The latest: Rinaldo blamed linesman David Brisebois for injuring him in a Dec. 14 game while breaking up a short fight between the Boston forward and the Edmonton Oilers' Matt Hendricks. Rinaldo told CSN New England's Joe Haggert that he was "cranked to the ice" and forcibly held down by the linesman while Brisebois was breaking up the fight and Rinaldo was trying to rise to skate to the penalty box.

Rinaldo went to the penalty box wincing, and has missed time with injury since then. You be the judge and then I'll tell you what I saw:



I am laughing at Rinaldo on this one. What a bogus story he told! He had three or four violent and strenuous moves the entire time: the initial hit and then the confrontation he arm wrap with the guy he fought, then the squirming with the same guy and finally the liney. There's not much of anything to it, however, with the linesman.

Let's be honest here. The NHL and its teams are so nebulous about "upper body" and "lower body" injuries, there is no precise information about the exact nature of Rinaldo's injury nor do we know if he aggravated a previous issue or even exactly when this one occured. Have had my share of upper-body issues during my playing days, I know from experience that a good team trainer and treatment plan can make you feel much better before you go out on the ice and you can sometimes go a week or two where you don't feel an injury (or at least not enough to inhibit you) only for it to suddenly recur on a seemingly innocuous play.
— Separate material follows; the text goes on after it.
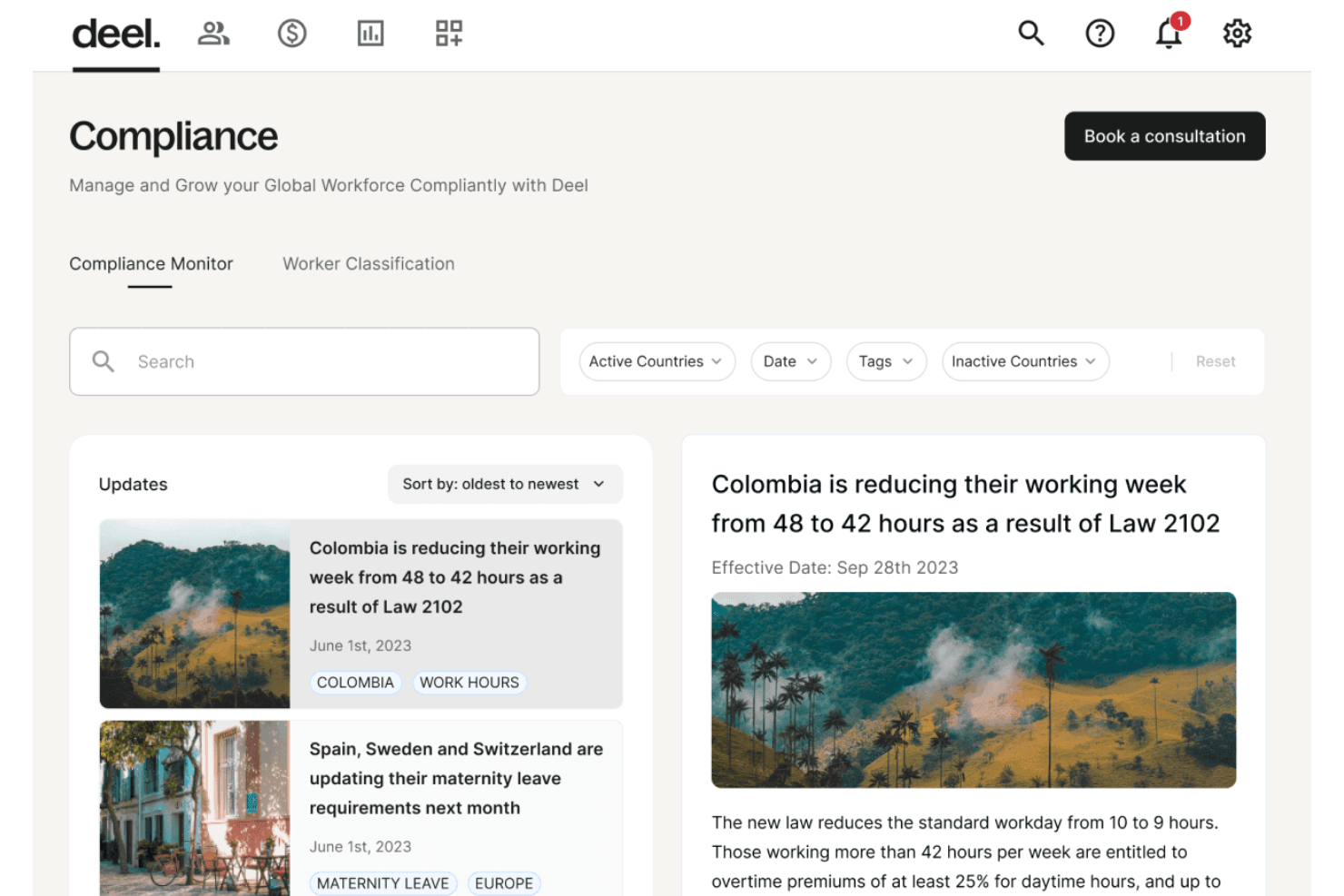Open the Settings gear icon
Screen dimensions: 1344x896
tap(1237, 34)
Was that the case here with Rinaldo? I have no idea. But in watching the entire sequence, it seems like the linesman's very routine and not particularly forceful restraint of Rinaldo -- I've licked my lips harder in a rainstorm than that -- was the least likely direct cause. Maybe that's when he felt the twinges, but I doubt that anything the linesman did was the direct cause of inflicting a brand-new injury.
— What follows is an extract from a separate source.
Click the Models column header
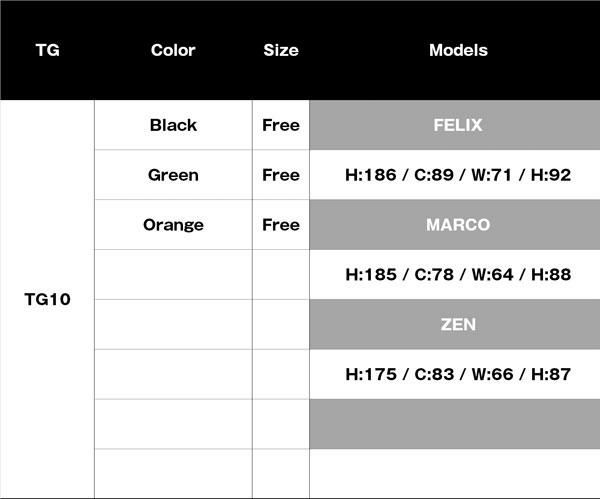pos(458,50)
To throw the linesman under the bus like he'd been manhandled by an out-of-control zebra was a joke. For lack of a printable descriptive word on a family-friendly website, it was a punk thing to say and a punk thing to go to the media about in the first place. This guy fancies himself a fearless tough guy who intimidates opponents. But for the fact that he skates fast and launches himself and vulnerable opponents, he's a lightweight in every sense of the term.

Just weak, weak stuff. I guess it shouldn't surprise me one iota. It's par for the course for Rinaldo to treat everyone else in the game with disrespect.

As someone who lived by and understood "the Code" from both the playing and officiating sides of the game, my final word on Rinaldo is that this poseur never would have made it in the old-school game. He wouldn't have earned any respect among his own teammates, let alone instilled fear in opponents. As a matter of fact, opponents would have used their stick -- legally, as they were trained to do -- as a self-defense shield and simply let this reckless fool run himself headlong into the lumber. Problem solved.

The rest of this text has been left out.